Re Daniel Dawal Migel (රෑ දනියෙල් දවල් මිගෙල්) is a 1998 Sri Lankan Sinhala comedy, action film directed by Roy de Silva and produced by Soma Edirisinghe for E.A.P Films. It is the first film of Re Daniel Dawal Migel film franchise. It stars comic duo Bandu Samarasinghe, and Tennyson Cooray in lead roles along with Ranjan Ramanayake, Sangeetha Weeraratne and Maduranga Chandimal. Music for the film is done by Somapala Rathnayake. The film became one of Sri Lanka's blockbuster movies with reaching more than 150 days in cinema theatres. It is the 894th Sri Lankan film in the Sinhala cinema.

==Plot==
Daniel (Bandu) and Migel (Tennyson) are two kind-hearted but mischievous thieves in the village. They are known for stealing chickens, goats, cattle, and doing other canny things, and they are caught by the village headmaster. After these incidents, they begin to leave the village and move to town.

After moving to town, two detectives, Cobra and his ally (Roy and Lietch), are looking for Daniel and Migel to arrest them. Meanwhile, Daniel and Migel are caught by gangs through a woman, Madhuri (Sangeetha).
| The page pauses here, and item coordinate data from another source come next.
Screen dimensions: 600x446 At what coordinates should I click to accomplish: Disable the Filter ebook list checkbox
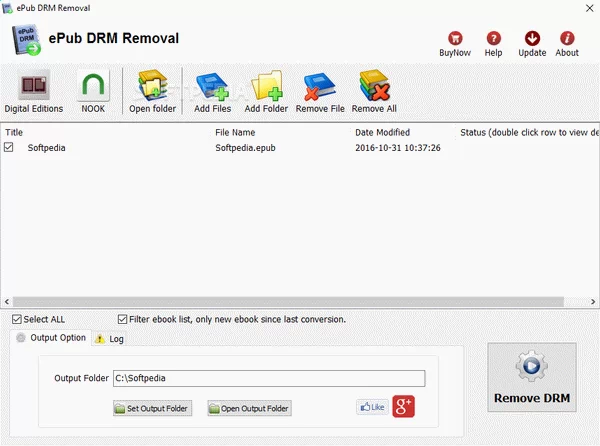tap(122, 320)

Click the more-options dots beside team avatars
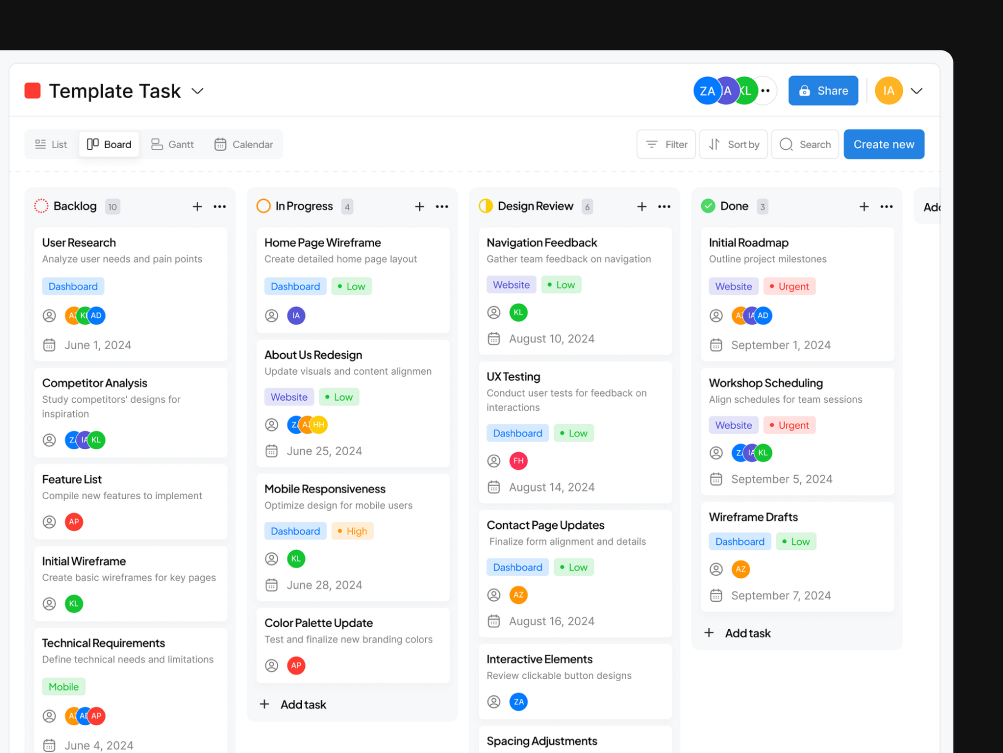(764, 90)
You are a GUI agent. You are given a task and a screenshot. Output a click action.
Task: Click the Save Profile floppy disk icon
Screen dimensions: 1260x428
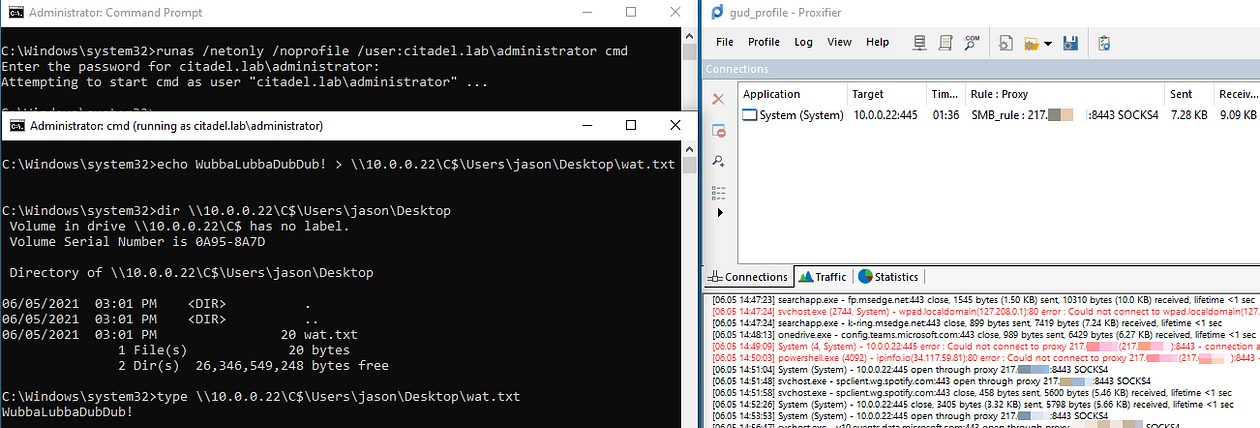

After a fight, Daniel and Migel become friends with Madhuri. The gang is led by Chandi Ayya (Ranjan), and they have come to find Madhuri. Daniel and Migel rescue Madhuri, and Chandi Ayya also leaves the gang and becomes their friend.

After many incidents, the four of them escape from the two detectives several times and fall in love with women from higher noble families, pretending they are also very rich. Soon the lovers realise the truth and reject them. The final battle with Chandi Ayya's former group takes place, and the four realise their lies. Daniel and Migel are arrested during the end credits.

==Cast==
- Bandu Samarasinghe as Ra Daniyel
- Tennyson Cooray as Dawal Migel
- Ranjan Ramanayake as Chandi Ayya
- Sangeetha Weeraratne as Madhuri
- Maduranga Chandimal as Sanjaya
- Roy de Silva as C.I.D Cobra
- Sumana Amarasinghe as Sanjaya's mother
- Ronnie Leitch as Cobra helper
- Ruwanthi Mangala as Nirosha
- Feliz Premawardena

==Soundtrack==

| No. | Title | Lyrics | Singer(s) | Length |
|---|---|---|---|---|
| 1. | "Semata Pihitawana" | Hemasiri Halpita | Nuwan Gunawardana, Gratien Ananda, Champa Kalhari |  |
| 2. | "Sihilal Adara Pawane" | Hemasiri Halpita | Samith Mudunkotuwa |  |
| 3. | "Mal Mal Sihinaya" | Hemasiri Halpita | Nuwan Gunawardana, Gratien Ananda, Champa Kalhari |  |
| 4. | "Hitha Pathanaa Pathum" | Hemasiri Halpita | Nuwan Gunawardana, Champa Kalhari |  |
| 5. | "Maa Rahasin Amatha" | Hemasiri Halpita | Gratien Ananda, Latha Walpola |  |

==Sequel==
Two more films of the franchise have been released. The second installment Re Daniel Dawal Migel 2 was released on 2000 and third and final installment Re Daniel Dawal Migel 3 was released on 2004.